Les choses deviennent plus délicates lorsqu’il s’agit de formuler, pour cette éthique in statu nascendi, des règles de juste conduite. En effet, nul ne peut vivre en respectant toute vie. Même celui qui cherche à adopter une attitude de non-violence radicale sera amené à faire des choix déchirants : le caractère tragique de la vie lui vient de ne pouvoir se maintenir et se perpétuer qu’aux dépens d’autres vies. Or, Albert Schweitzer ne cherche pas à déterminer des indications qui permettraient de résoudre les dilemmes prévisibles : en cas de conflit, quelle(s) vie(s) préserver ? quelle(s) vie(s) sacrifier ? Il estime sans doute que, s’il existait réellement des règles permettant de résoudre de façon infaillible les dilemmes moraux, cela signifierait que ces dilemmes sont seulement apparents et non réels : qui prétendrait édicter de telles règles ferait preuve d’une consternante cécité à l’endroit du mystère insondable dont il est porteur.
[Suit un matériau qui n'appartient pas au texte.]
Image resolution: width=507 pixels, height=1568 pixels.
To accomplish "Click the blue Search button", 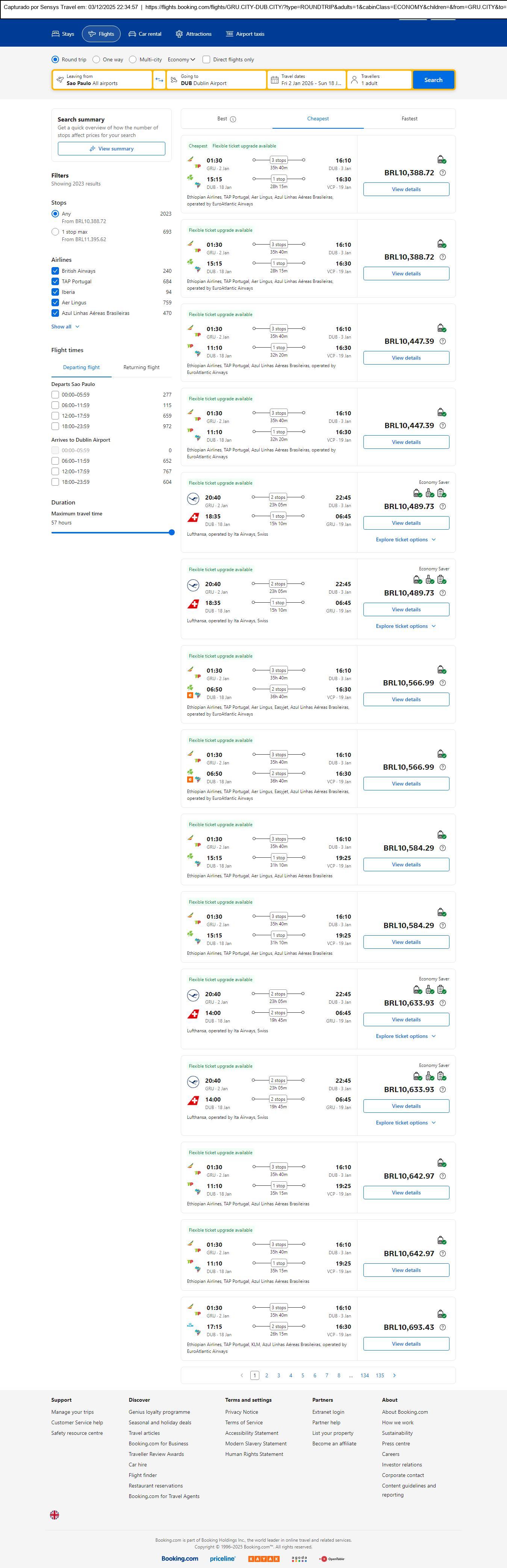I will pos(433,80).
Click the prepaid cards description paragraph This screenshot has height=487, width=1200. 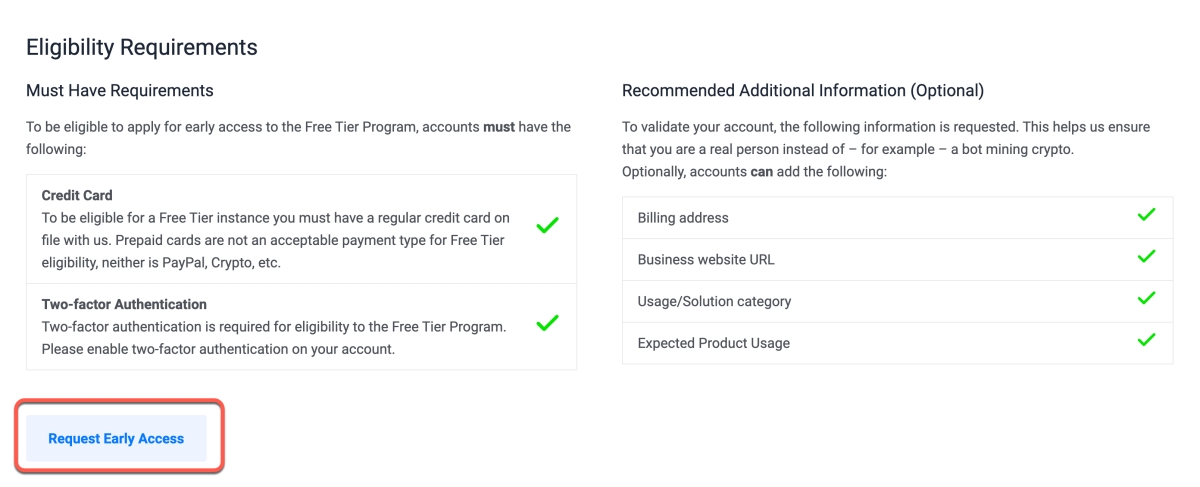[x=275, y=240]
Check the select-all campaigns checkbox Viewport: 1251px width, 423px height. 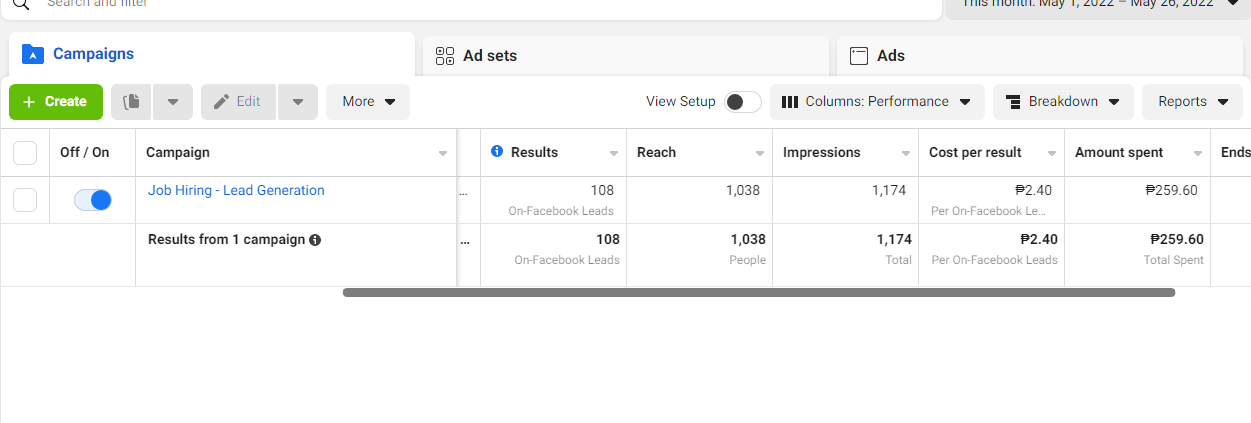25,153
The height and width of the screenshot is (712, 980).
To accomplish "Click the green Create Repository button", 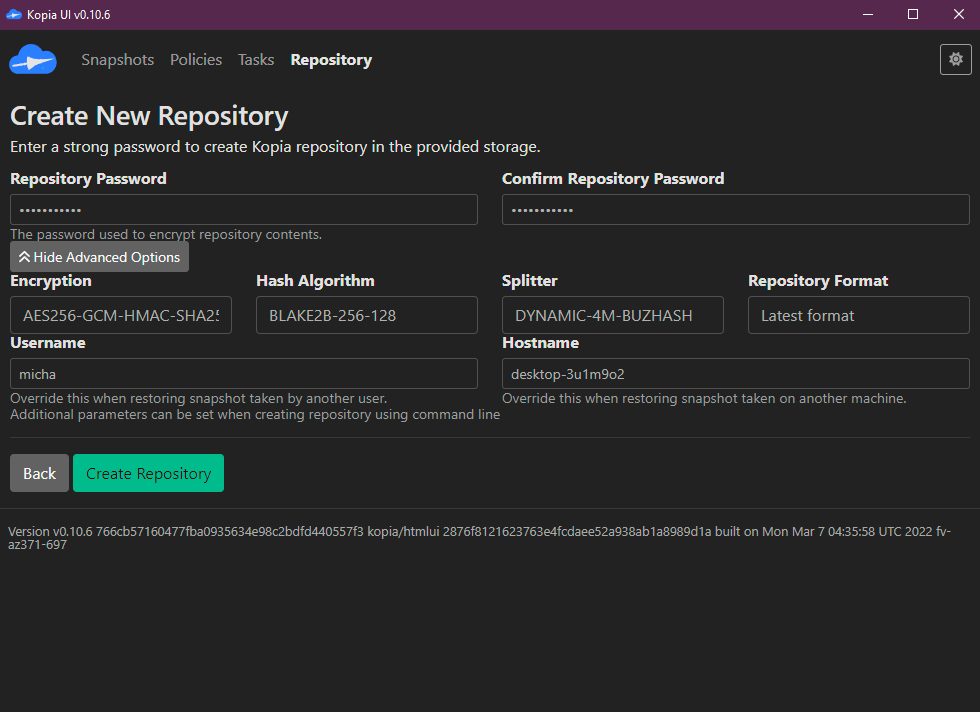I will pyautogui.click(x=148, y=474).
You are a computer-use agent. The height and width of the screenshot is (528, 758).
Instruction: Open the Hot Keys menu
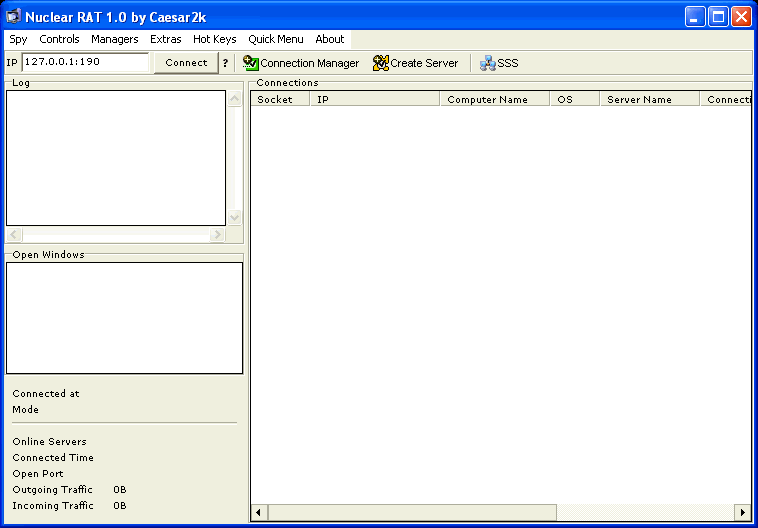[x=214, y=39]
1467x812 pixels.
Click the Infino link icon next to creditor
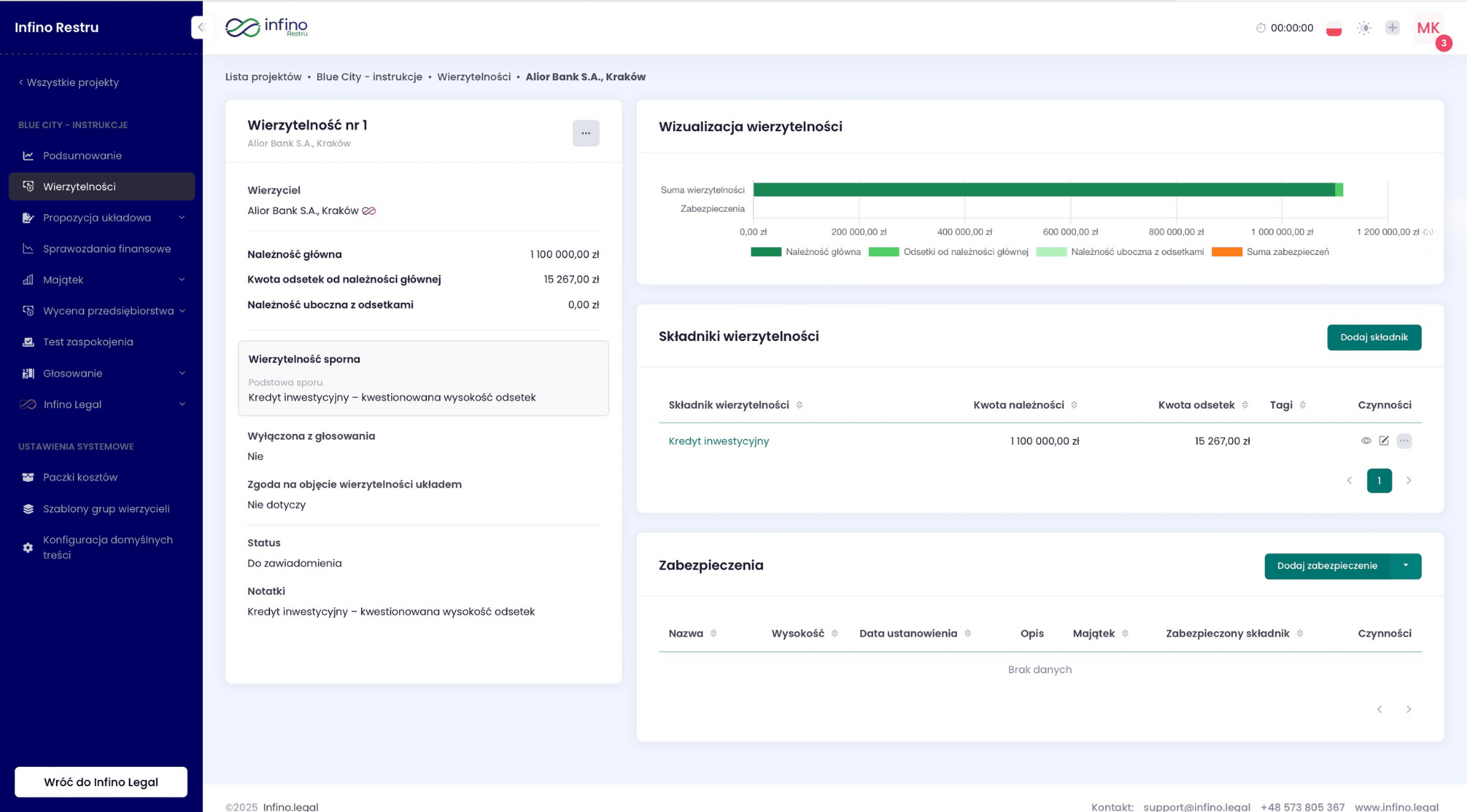tap(369, 211)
Au total, donc, toute vie en vaut une autre et ne peut être détruite, par celui que la crainte révérencielle a touché, que sous l’effet d’une nécessité à laquelle il ne consentira jamais intérieurement. La conception du bien est affirmée chez Albert Schweitzer avec une telle intransigeance qu’elle devient, paradoxalement, un obstacle pour l’élaboration d’une conception du juste réellement articulée.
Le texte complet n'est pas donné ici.